Kneeling, I helped her pick up all her books, whilst others just walked by.
“Vivian Vega, right?” I asked her, knowing full well I was right. She was the one who loved my mother, and was basically a walking encyclopedia of cases.
“What do you want?” she asked, as she pushed her glasses back up her nose, tilting her head to the side.
“Nothing much, I just want you to stop trying to make a fool out me in class. Not only is it annoying to be constantly interrupted by you, but it’s borderline ridiculous. You aren’t going to upstage me with just facts. You and I are the only girls left, we sh
ould work together.”
“It sounds like you’re scared,” she said, her eyes narrowing. “I’m fine on my own. With the way Professor Black keeps hounding you for missing class, I doubt you’ll make it to the end of the week, so on that note, I’m going to have to reject your fake sisterhood offer.”
“Whatever you say Little Butterfly,” I called out to her as she tried to walk away.
She stopped and slowly turned to look at me, her eyes were wide.
“What did you call me?”
“Little Butterfly. That’s your name, right?”
She dragged me by the hand, pulling me into the girls’ bathroom. She checked under all the stalls before looking to me.
“Where did you hear that name?”
“You and I both know the answer to that.”
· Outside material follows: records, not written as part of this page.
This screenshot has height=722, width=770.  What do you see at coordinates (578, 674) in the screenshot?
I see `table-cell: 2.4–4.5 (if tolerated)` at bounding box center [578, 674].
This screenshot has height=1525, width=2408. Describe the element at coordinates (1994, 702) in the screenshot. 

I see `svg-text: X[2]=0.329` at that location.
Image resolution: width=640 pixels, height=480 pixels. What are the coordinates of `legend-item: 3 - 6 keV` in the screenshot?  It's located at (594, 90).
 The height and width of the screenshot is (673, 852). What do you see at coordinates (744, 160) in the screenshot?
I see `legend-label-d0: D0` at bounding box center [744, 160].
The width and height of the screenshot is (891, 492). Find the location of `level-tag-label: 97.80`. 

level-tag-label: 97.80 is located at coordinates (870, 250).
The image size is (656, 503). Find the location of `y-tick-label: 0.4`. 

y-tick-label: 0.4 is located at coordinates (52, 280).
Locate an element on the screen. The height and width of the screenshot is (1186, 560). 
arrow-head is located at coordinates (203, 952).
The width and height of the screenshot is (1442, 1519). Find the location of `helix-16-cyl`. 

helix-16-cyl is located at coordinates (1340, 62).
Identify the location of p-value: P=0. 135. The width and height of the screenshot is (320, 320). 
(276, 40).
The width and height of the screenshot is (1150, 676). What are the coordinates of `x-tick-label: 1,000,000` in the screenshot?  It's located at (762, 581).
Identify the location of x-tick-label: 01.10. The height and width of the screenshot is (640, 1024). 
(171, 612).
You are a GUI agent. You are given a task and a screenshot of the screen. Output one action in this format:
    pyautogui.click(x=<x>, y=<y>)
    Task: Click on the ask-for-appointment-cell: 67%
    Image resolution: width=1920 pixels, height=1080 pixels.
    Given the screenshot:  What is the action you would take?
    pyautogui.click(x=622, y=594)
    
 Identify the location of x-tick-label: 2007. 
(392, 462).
For a fleeting moment, the look in her eyes made me feel a twinge of remorse, then I reminded myself of my purpose, and I knew that if the tables were turned, she would hang me out to dry. Despite her conservative appearance, she was a woman willing to do anything to get to the top.
“So you’re blackmailing me now?”
“No. I’m going to ask again for your support, and you will either decide to get rid of me quickly, because I know that you’ve been stripping your way through law school, or you’re going to realize that having me for an enemy serves to your disadvantage. I would never use something like that against you, and I respect the fact that you want this that badly. Be in my corner, and I will be in yours. Like I said, we’re the last women standing, and do you really think that those asshats are going to have your back if they ever find out? Believe me, you want to be on my team.”
I had her by the balls, figuratively speaking, and there was nothing left for me to say. I headed back to the classroom, thrilled that my plan was going my way, so far.
Vivian Vega was a first generation Puerto Rican. Her mother worked as a seamstress, and her father was a taxi driver. She was the first in her family to graduate from college, and get into law school… Harvard Law School at that. The only problem was, she couldn’t afford the cost of the institution, and financial aid only covered about half of her tuition. So with no viable alternative, she got a job working at strip club two hours away, just to make ends meet.